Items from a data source
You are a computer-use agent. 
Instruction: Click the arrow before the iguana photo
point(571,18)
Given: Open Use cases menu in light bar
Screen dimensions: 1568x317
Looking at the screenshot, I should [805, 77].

> [PROBLEM]:
Type the records out again. Match them exactly.

> [REPLY TO THE EXERCISE]:
You are a computer-use agent. 
Instruction: Click the arrow before the iguana photo
point(571,18)
Given: Open Use cases menu in light bar
Screen dimensions: 1568x317
Looking at the screenshot, I should [805, 77].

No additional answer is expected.